TRY IT
Since pictures are not part of the copy, please output only the lines from the one with "Click the Space Quotas heading text" through the end of the data below, exactly as written.

SUPPLIED DATA
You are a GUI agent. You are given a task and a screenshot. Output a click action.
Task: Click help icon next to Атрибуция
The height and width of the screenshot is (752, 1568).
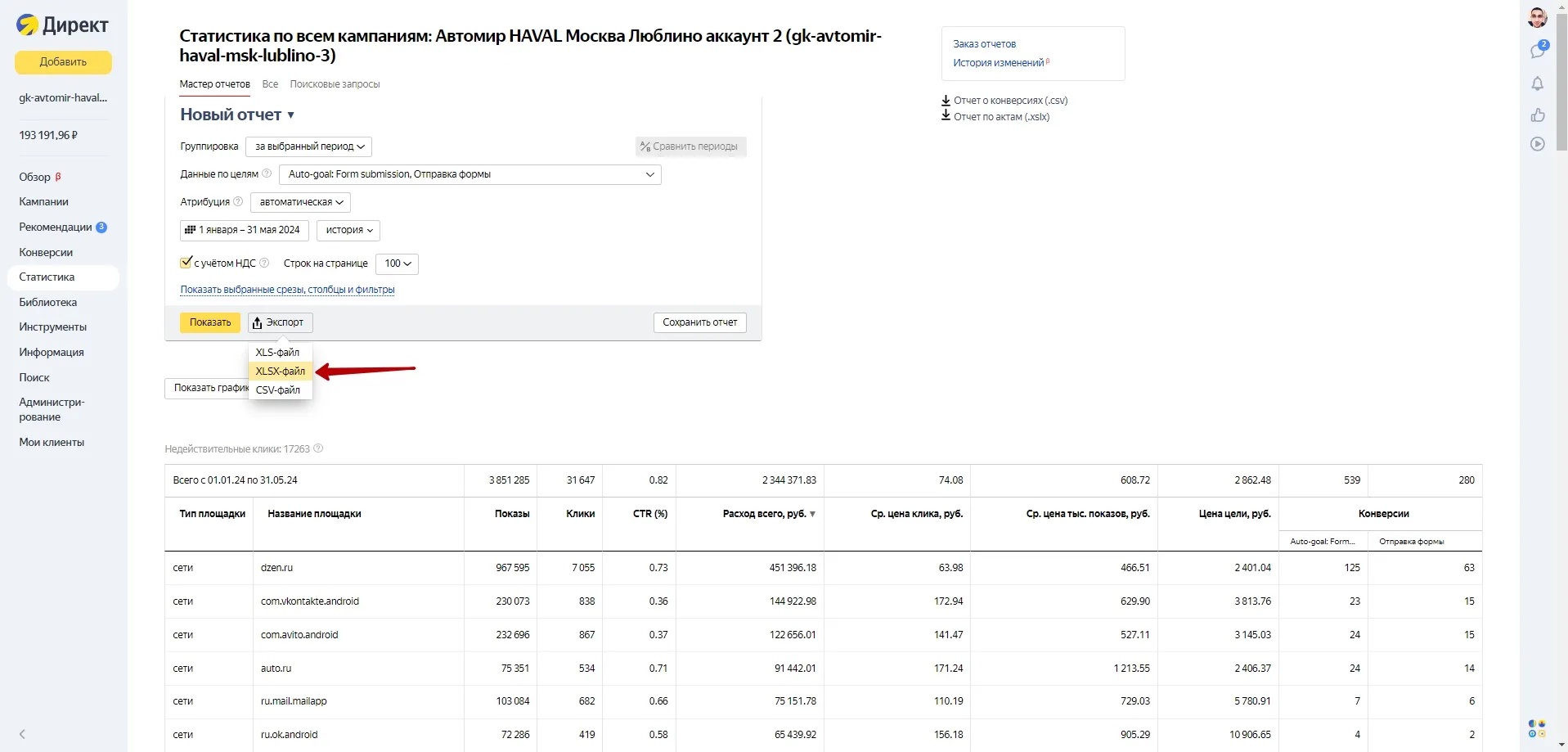[x=238, y=201]
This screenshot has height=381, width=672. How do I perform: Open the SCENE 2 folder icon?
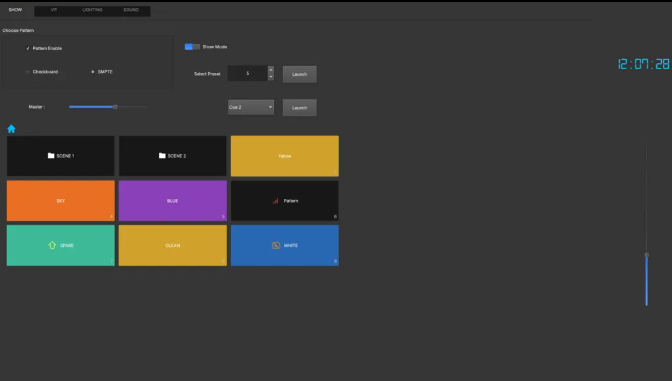click(162, 156)
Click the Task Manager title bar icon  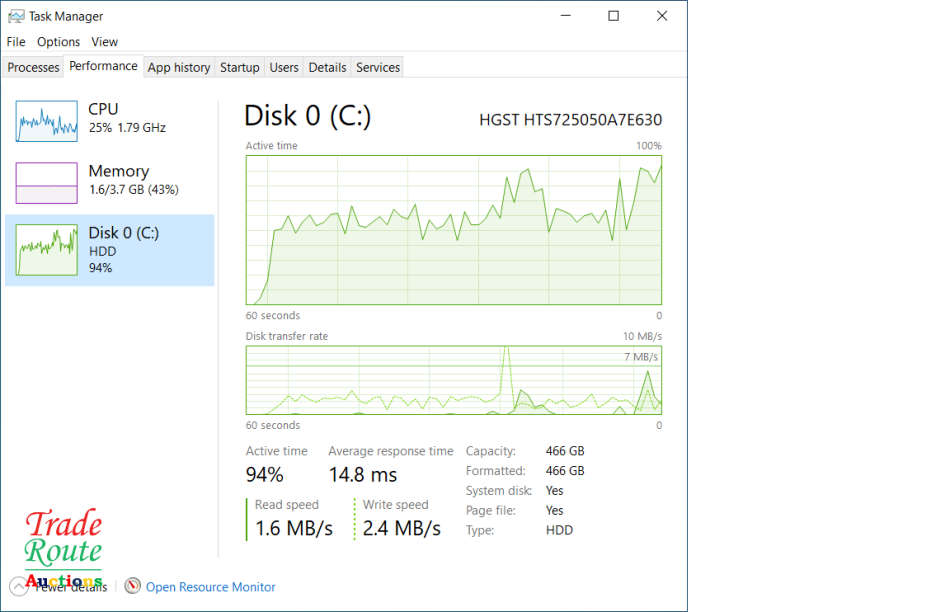16,16
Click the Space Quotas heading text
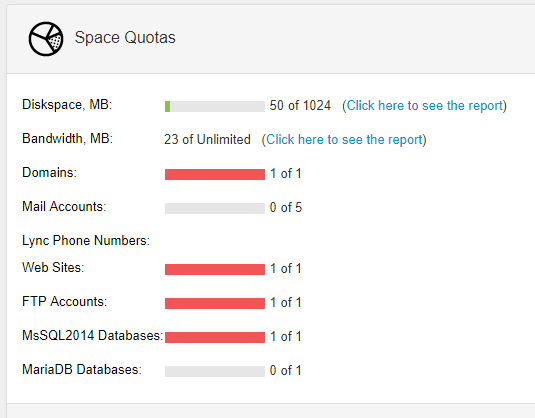The image size is (535, 418). coord(125,38)
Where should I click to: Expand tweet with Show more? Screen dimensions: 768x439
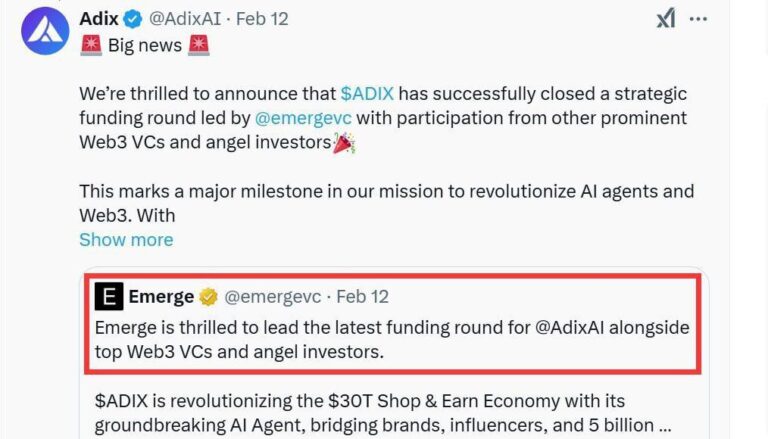[x=126, y=240]
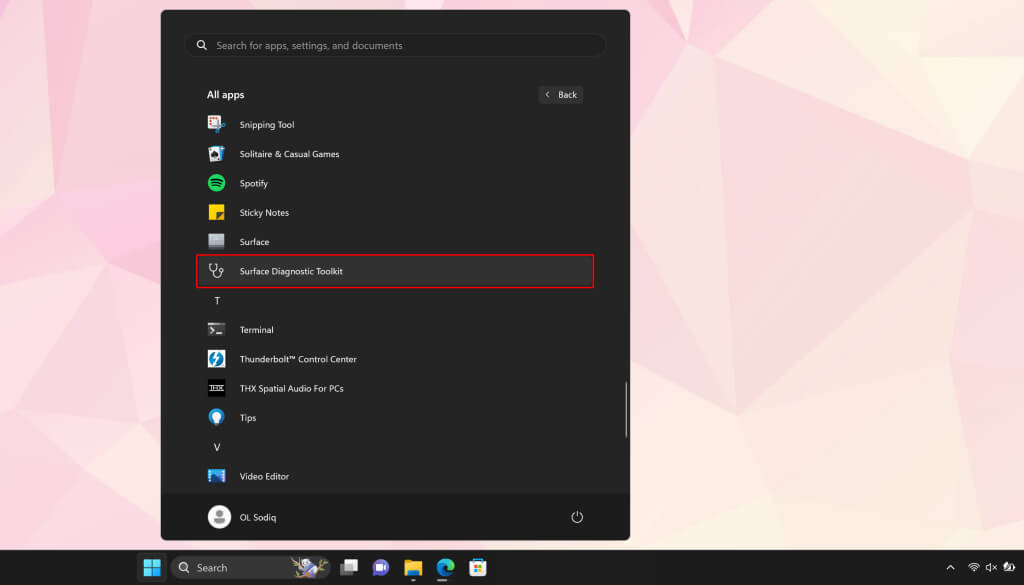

OUTPUT OF THE TASK
Click the Space Quotas heading text
The image size is (535, 418). coord(125,38)
Where should I click to: Expand tweet with Show more? Screen dimensions: 768x439
[x=126, y=240]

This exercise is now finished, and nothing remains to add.